# EXTRACT PROVIDED start

In Depth

The Pierre review: a prime location that oozes luxury


And so, in the continuing adventures of a travel writer returning to New York for the first time in too long, we leave The Lowell and venture to The Pierre. Admittedly “venture” makes it sound like some sort of heroic undertaking when actually it’s approximately five minutes’ walk. It was in the rain though, so that’s almost medal-worthy, surely? 

The Pierre and I have history. On my last visit to New York, I accompanied a restaurateur who was considering opening a site in the city. Part of the research involved eating in as many places as we could in five days. That the Saturday started with Papaya King for breakfast and Five Napkin Burger for – ahem – third lunch, should tell you all you need to know about Saturday. By the time we were confronted with plates of ribs at Blue Smoke, I was broken. 

The following day, we decided to go for a brisk morning walk, to build an appetite for the gospel fried chicken lunch at Sylvia’s – enormous fun, completely delicious and a must if you’re ever in the city for the weekend. After strolling around Central Park, we ducked into The Pierre for breakfast and, with the wealth of wonderful NYC breakfasting options available to me, I found rare reserves of will power and ordered mint tea and half a pink grapefruit. Even the waitress looked stunned. “Are you sure?” she asked, not entirely flatteringly. 

Anyway, that was then, this is now. That particular restaurant has been redesigned and renamed Perrine, but the hotel remains intact in its prime location in the heart of Manhattan. It looms over that East side of Central Park, and, with its gold flashes and black and white marble floors, oozes luxury.

# EXTRACT PROVIDED end

Copy the hotel review passage that begins at the words containing "The following day, we" and ends after "floors, oozes luxury.", substituting "green tea" for "mint tea". Work from the hotel review alone.

# MATERIAL PROVIDED start

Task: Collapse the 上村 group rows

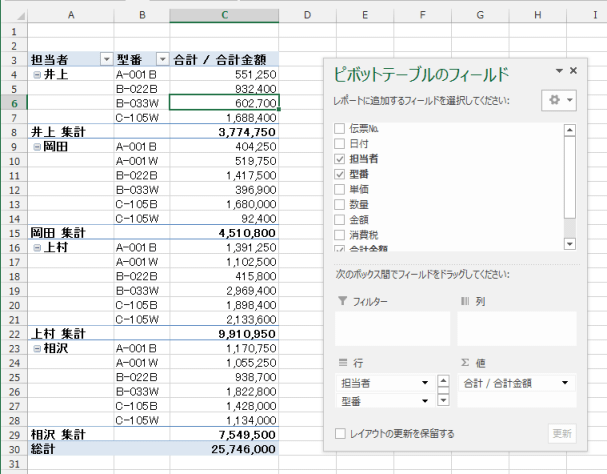Action: [37, 246]
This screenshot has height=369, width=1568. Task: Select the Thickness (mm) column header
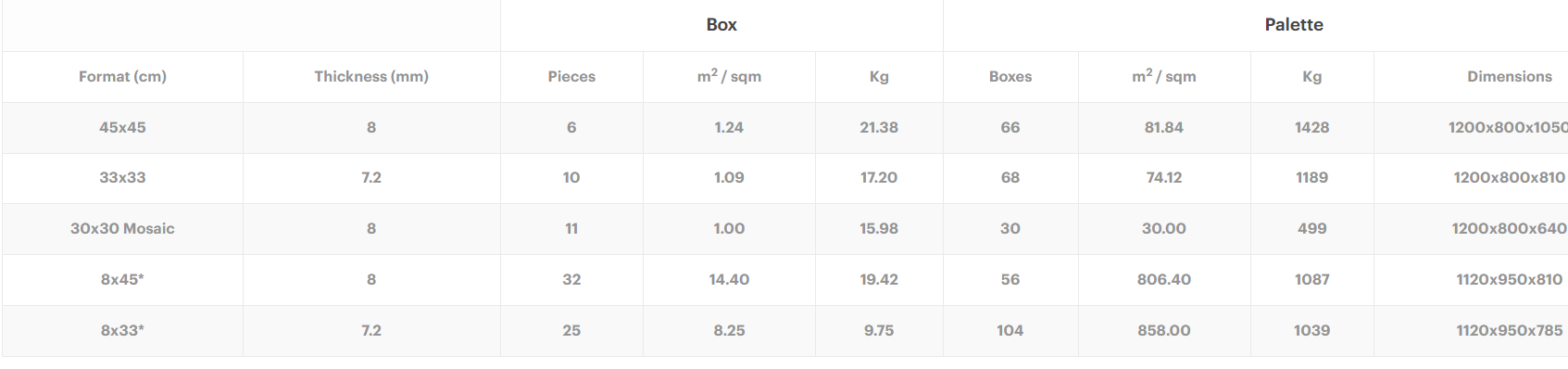tap(371, 77)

# MATERIAL PROVIDED end

» PROBLEM SOLUTION:
The following day, we decided to go for a brisk morning walk, to build an appetite for the gospel fried chicken lunch at Sylvia’s – enormous fun, completely delicious and a must if you’re ever in the city for the weekend. After strolling around Central Park, we ducked into The Pierre for breakfast and, with the wealth of wonderful NYC breakfasting options available to me, I found rare reserves of will power and ordered green tea and half a pink grapefruit. Even the waitress looked stunned. “Are you sure?” she asked, not entirely flatteringly. 

Anyway, that was then, this is now. That particular restaurant has been redesigned and renamed Perrine, but the hotel remains intact in its prime location in the heart of Manhattan. It looms over that East side of Central Park, and, with its gold flashes and black and white marble floors, oozes luxury.